HOW TO COMPLETE THIS TASK:
All of the entries must appear again exactly as written.

(Saved data entries)
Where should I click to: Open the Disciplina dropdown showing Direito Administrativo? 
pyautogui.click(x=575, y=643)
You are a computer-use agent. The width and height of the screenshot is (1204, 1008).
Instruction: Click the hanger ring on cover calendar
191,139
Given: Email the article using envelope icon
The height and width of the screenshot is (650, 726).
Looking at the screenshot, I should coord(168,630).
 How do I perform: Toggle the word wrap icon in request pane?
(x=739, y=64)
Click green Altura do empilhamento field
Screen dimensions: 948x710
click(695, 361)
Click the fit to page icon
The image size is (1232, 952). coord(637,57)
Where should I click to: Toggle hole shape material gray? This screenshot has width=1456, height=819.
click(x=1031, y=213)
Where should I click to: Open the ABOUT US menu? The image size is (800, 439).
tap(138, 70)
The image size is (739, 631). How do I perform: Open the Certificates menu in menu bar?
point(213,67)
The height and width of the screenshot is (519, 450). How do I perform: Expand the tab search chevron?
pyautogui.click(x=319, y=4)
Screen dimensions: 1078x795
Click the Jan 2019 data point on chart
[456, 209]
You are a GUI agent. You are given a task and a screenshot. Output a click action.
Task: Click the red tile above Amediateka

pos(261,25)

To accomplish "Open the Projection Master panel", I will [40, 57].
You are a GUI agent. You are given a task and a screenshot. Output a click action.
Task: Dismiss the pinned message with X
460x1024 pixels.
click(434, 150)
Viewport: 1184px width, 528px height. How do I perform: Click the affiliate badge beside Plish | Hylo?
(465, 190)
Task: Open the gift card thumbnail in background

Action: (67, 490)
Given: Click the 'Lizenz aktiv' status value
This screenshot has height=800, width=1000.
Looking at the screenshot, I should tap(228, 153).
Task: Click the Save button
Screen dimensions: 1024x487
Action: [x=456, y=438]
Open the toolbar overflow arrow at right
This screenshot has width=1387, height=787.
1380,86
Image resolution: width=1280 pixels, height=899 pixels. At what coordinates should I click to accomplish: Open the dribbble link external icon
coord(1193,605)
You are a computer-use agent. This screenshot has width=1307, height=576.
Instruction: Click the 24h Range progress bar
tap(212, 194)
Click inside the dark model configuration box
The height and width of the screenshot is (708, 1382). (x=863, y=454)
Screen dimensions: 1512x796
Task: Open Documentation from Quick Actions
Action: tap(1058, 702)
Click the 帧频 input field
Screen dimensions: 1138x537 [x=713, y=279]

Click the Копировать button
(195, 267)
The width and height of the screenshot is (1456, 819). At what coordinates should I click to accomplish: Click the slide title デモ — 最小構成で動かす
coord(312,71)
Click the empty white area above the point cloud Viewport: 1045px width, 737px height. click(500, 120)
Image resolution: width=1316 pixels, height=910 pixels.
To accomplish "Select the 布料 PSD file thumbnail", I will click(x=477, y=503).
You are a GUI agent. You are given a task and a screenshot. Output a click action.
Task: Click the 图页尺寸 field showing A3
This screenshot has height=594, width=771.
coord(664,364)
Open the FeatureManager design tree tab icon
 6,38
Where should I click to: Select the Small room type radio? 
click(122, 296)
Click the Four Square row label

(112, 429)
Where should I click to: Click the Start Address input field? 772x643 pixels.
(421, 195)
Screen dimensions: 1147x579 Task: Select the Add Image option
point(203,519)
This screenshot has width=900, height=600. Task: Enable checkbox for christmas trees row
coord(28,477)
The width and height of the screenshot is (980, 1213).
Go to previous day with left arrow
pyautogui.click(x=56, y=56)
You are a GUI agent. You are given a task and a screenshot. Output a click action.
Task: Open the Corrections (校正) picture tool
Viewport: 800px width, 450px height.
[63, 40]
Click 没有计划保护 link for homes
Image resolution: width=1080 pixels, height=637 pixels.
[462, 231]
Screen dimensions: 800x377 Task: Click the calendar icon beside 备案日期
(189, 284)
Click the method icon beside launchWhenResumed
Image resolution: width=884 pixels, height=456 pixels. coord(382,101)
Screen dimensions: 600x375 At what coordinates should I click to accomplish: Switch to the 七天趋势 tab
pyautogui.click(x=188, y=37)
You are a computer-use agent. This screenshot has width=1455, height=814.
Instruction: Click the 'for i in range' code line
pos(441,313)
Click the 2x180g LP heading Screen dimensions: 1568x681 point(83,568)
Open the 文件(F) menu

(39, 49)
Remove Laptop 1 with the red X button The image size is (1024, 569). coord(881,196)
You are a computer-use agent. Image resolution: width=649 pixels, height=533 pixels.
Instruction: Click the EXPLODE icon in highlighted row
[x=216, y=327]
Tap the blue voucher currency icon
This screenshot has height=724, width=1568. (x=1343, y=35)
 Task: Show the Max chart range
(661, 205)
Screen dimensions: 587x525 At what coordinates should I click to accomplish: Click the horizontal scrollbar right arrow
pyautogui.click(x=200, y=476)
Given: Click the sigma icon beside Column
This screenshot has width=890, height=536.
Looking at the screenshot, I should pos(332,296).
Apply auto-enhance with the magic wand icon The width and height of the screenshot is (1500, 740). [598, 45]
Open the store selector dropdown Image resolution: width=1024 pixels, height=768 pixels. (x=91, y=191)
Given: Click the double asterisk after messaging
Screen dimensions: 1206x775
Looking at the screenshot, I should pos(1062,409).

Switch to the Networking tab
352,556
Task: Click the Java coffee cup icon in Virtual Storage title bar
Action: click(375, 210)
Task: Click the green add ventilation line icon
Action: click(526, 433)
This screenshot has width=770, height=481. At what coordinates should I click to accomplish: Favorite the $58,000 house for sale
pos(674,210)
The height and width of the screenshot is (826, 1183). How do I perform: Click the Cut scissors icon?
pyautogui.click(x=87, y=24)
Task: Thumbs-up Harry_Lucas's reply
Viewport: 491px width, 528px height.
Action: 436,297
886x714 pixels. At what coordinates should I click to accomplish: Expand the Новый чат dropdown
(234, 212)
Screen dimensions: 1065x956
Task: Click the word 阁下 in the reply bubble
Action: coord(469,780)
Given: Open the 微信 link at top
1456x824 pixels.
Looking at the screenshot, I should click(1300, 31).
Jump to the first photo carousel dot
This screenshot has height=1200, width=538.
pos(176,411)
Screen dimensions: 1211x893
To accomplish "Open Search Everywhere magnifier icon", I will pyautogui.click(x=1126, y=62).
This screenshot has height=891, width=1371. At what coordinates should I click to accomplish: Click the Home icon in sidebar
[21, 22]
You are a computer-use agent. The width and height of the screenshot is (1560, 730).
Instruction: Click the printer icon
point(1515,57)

EXPECTED ANSWER:
Where should I click to: Open the Disciplina dropdown showing Direito Administrativo? 
pyautogui.click(x=575, y=643)
You are a computer-use agent. The width and height of the screenshot is (1204, 1008).
Instruction: Click the hanger ring on cover calendar
191,139
Given: Email the article using envelope icon
The height and width of the screenshot is (650, 726).
Looking at the screenshot, I should coord(168,630).
 How do I perform: Toggle the word wrap icon in request pane?
(x=739, y=64)
Click green Altura do empilhamento field
Screen dimensions: 948x710
click(695, 361)
Click the fit to page icon
The image size is (1232, 952). coord(637,57)
Where should I click to: Toggle hole shape material gray? This screenshot has width=1456, height=819.
click(x=1031, y=213)
Where should I click to: Open the ABOUT US menu? The image size is (800, 439).
tap(138, 70)
The image size is (739, 631). How do I perform: Open the Certificates menu in menu bar?
point(213,67)
The height and width of the screenshot is (519, 450). How do I perform: Expand the tab search chevron?
pyautogui.click(x=319, y=4)
Screen dimensions: 1078x795
Click the Jan 2019 data point on chart
[456, 209]
You are a GUI agent. You are given a task and a screenshot. Output a click action.
Task: Click the red tile above Amediateka

pos(261,25)

To accomplish "Open the Projection Master panel", I will [40, 57].
You are a GUI agent. You are given a task and a screenshot. Output a click action.
Task: Dismiss the pinned message with X
460x1024 pixels.
click(434, 150)
Viewport: 1184px width, 528px height. How do I perform: Click the affiliate badge beside Plish | Hylo?
(465, 190)
Task: Open the gift card thumbnail in background

Action: (67, 490)
Given: Click the 'Lizenz aktiv' status value
This screenshot has height=800, width=1000.
Looking at the screenshot, I should tap(228, 153).
Task: Click the Save button
Screen dimensions: 1024x487
Action: [x=456, y=438]
Open the toolbar overflow arrow at right
This screenshot has width=1387, height=787.
1380,86
Image resolution: width=1280 pixels, height=899 pixels. At what coordinates should I click to accomplish: Open the dribbble link external icon
coord(1193,605)
You are a computer-use agent. This screenshot has width=1307, height=576.
Instruction: Click the 24h Range progress bar
tap(212, 194)
Click inside the dark model configuration box
The height and width of the screenshot is (708, 1382). (x=863, y=454)
Screen dimensions: 1512x796
Task: Open Documentation from Quick Actions
Action: tap(1058, 702)
Click the 帧频 input field
Screen dimensions: 1138x537 [x=713, y=279]

Click the Копировать button
(195, 267)
The width and height of the screenshot is (1456, 819). At what coordinates should I click to accomplish: Click the slide title デモ — 最小構成で動かす
coord(312,71)
Click the empty white area above the point cloud Viewport: 1045px width, 737px height. click(500, 120)
Image resolution: width=1316 pixels, height=910 pixels.
To accomplish "Select the 布料 PSD file thumbnail", I will click(x=477, y=503).
You are a GUI agent. You are given a task and a screenshot. Output a click action.
Task: Click the 图页尺寸 field showing A3
This screenshot has height=594, width=771.
coord(664,364)
Open the FeatureManager design tree tab icon
 6,38
Where should I click to: Select the Small room type radio? 
click(122, 296)
Click the Four Square row label

(112, 429)
Where should I click to: Click the Start Address input field? 772x643 pixels.
(421, 195)
Screen dimensions: 1147x579 Task: Select the Add Image option
point(203,519)
This screenshot has width=900, height=600. Task: Enable checkbox for christmas trees row
coord(28,477)
The width and height of the screenshot is (980, 1213).
Go to previous day with left arrow
pyautogui.click(x=56, y=56)
You are a GUI agent. You are given a task and a screenshot. Output a click action.
Task: Open the Corrections (校正) picture tool
Viewport: 800px width, 450px height.
[63, 40]
Click 没有计划保护 link for homes
Image resolution: width=1080 pixels, height=637 pixels.
[462, 231]
Screen dimensions: 800x377 Task: Click the calendar icon beside 备案日期
(189, 284)
Click the method icon beside launchWhenResumed
Image resolution: width=884 pixels, height=456 pixels. coord(382,101)
Screen dimensions: 600x375 At what coordinates should I click to accomplish: Switch to the 七天趋势 tab
pyautogui.click(x=188, y=37)
You are a computer-use agent. This screenshot has width=1455, height=814.
Instruction: Click the 'for i in range' code line
pos(441,313)
Click the 2x180g LP heading Screen dimensions: 1568x681 point(83,568)
Open the 文件(F) menu

(39, 49)
Remove Laptop 1 with the red X button The image size is (1024, 569). coord(881,196)
You are a computer-use agent. Image resolution: width=649 pixels, height=533 pixels.
Instruction: Click the EXPLODE icon in highlighted row
[x=216, y=327]
Tap the blue voucher currency icon
This screenshot has height=724, width=1568. (x=1343, y=35)
 Task: Show the Max chart range
(661, 205)
Screen dimensions: 587x525 At what coordinates should I click to accomplish: Click the horizontal scrollbar right arrow
pyautogui.click(x=200, y=476)
Given: Click the sigma icon beside Column
This screenshot has width=890, height=536.
Looking at the screenshot, I should pos(332,296).
Apply auto-enhance with the magic wand icon The width and height of the screenshot is (1500, 740). [598, 45]
Open the store selector dropdown Image resolution: width=1024 pixels, height=768 pixels. (x=91, y=191)
Given: Click the double asterisk after messaging
Screen dimensions: 1206x775
Looking at the screenshot, I should pos(1062,409).

Switch to the Networking tab
352,556
Task: Click the Java coffee cup icon in Virtual Storage title bar
Action: click(375, 210)
Task: Click the green add ventilation line icon
Action: click(526, 433)
This screenshot has width=770, height=481. At what coordinates should I click to accomplish: Favorite the $58,000 house for sale
pos(674,210)
The height and width of the screenshot is (826, 1183). How do I perform: Click the Cut scissors icon?
pyautogui.click(x=87, y=24)
Task: Thumbs-up Harry_Lucas's reply
Viewport: 491px width, 528px height.
Action: 436,297
886x714 pixels. At what coordinates should I click to accomplish: Expand the Новый чат dropdown
(234, 212)
Screen dimensions: 1065x956
Task: Click the word 阁下 in the reply bubble
Action: coord(469,780)
Given: Open the 微信 link at top
1456x824 pixels.
Looking at the screenshot, I should click(1300, 31).
Jump to the first photo carousel dot
This screenshot has height=1200, width=538.
pos(176,411)
Screen dimensions: 1211x893
To accomplish "Open Search Everywhere magnifier icon", I will pyautogui.click(x=1126, y=62).
This screenshot has height=891, width=1371. At what coordinates should I click to accomplish: Click the Home icon in sidebar
[21, 22]
You are a computer-use agent. The width and height of the screenshot is (1560, 730).
Instruction: Click the printer icon
point(1515,57)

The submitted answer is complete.